BEGIN

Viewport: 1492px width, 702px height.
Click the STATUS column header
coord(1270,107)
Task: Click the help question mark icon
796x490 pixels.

END
BEGIN

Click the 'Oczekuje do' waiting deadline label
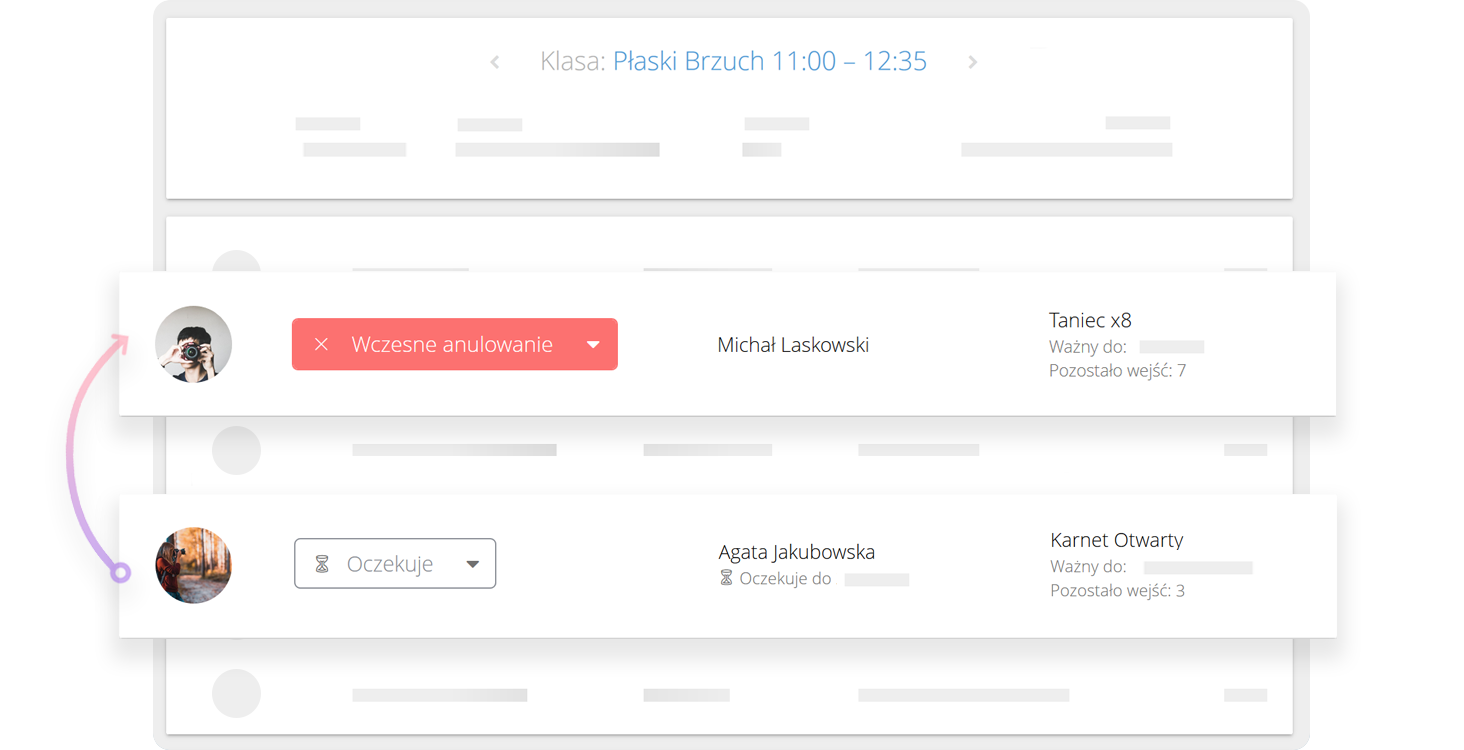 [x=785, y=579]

END

▶ _TASK OBJECTIVE_
Only the lines above from the line containing "Click the STATUS column header" through the line containing "796x490 pixels." should be retyped, exactly and with both ends included.

▶ _COMPLETED TASK_
Click the STATUS column header
coord(1270,107)
Task: Click the help question mark icon
796x490 pixels.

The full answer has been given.